Stored dataset items:

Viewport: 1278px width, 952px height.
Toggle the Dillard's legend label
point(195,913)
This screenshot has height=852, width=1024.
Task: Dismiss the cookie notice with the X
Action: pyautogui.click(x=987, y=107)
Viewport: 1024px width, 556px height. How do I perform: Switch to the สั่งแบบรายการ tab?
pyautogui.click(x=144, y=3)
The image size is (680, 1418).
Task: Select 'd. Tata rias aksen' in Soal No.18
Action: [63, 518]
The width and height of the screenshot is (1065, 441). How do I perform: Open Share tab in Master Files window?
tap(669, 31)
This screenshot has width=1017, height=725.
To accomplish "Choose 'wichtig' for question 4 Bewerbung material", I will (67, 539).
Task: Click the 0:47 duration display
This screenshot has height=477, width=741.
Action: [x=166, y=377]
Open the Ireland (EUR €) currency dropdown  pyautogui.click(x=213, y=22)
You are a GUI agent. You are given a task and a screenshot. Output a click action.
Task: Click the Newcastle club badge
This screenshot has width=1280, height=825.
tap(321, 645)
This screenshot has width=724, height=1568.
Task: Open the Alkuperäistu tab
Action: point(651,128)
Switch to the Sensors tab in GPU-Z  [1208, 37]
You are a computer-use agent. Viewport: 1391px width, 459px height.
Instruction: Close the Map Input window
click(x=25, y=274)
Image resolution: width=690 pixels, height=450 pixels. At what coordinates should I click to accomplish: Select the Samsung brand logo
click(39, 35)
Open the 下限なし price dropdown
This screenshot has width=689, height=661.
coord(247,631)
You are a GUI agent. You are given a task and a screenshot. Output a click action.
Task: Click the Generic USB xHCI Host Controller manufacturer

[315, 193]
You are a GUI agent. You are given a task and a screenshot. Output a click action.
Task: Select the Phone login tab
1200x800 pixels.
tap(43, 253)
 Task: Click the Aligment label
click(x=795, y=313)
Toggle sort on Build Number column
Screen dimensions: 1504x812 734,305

What to produce: Please reproduce each record precisely as written.

Result:
Viewport: 1278px width, 952px height.
Toggle the Dillard's legend label
point(195,913)
This screenshot has height=852, width=1024.
Task: Dismiss the cookie notice with the X
Action: pyautogui.click(x=987, y=107)
Viewport: 1024px width, 556px height. How do I perform: Switch to the สั่งแบบรายการ tab?
pyautogui.click(x=144, y=3)
The image size is (680, 1418).
Task: Select 'd. Tata rias aksen' in Soal No.18
Action: [63, 518]
The width and height of the screenshot is (1065, 441). How do I perform: Open Share tab in Master Files window?
tap(669, 31)
This screenshot has width=1017, height=725.
To accomplish "Choose 'wichtig' for question 4 Bewerbung material", I will (67, 539).
Task: Click the 0:47 duration display
This screenshot has height=477, width=741.
Action: [x=166, y=377]
Open the Ireland (EUR €) currency dropdown  pyautogui.click(x=213, y=22)
You are a GUI agent. You are given a task and a screenshot. Output a click action.
Task: Click the Newcastle club badge
This screenshot has width=1280, height=825.
tap(321, 645)
This screenshot has width=724, height=1568.
Task: Open the Alkuperäistu tab
Action: point(651,128)
Switch to the Sensors tab in GPU-Z  [1208, 37]
You are a computer-use agent. Viewport: 1391px width, 459px height.
Instruction: Close the Map Input window
click(x=25, y=274)
Image resolution: width=690 pixels, height=450 pixels. At what coordinates should I click to accomplish: Select the Samsung brand logo
click(39, 35)
Open the 下限なし price dropdown
This screenshot has width=689, height=661.
coord(247,631)
You are a GUI agent. You are given a task and a screenshot. Output a click action.
Task: Click the Generic USB xHCI Host Controller manufacturer

[315, 193]
You are a GUI agent. You are given a task and a screenshot. Output a click action.
Task: Select the Phone login tab
1200x800 pixels.
tap(43, 253)
 Task: Click the Aligment label
click(x=795, y=313)
Toggle sort on Build Number column
Screen dimensions: 1504x812 734,305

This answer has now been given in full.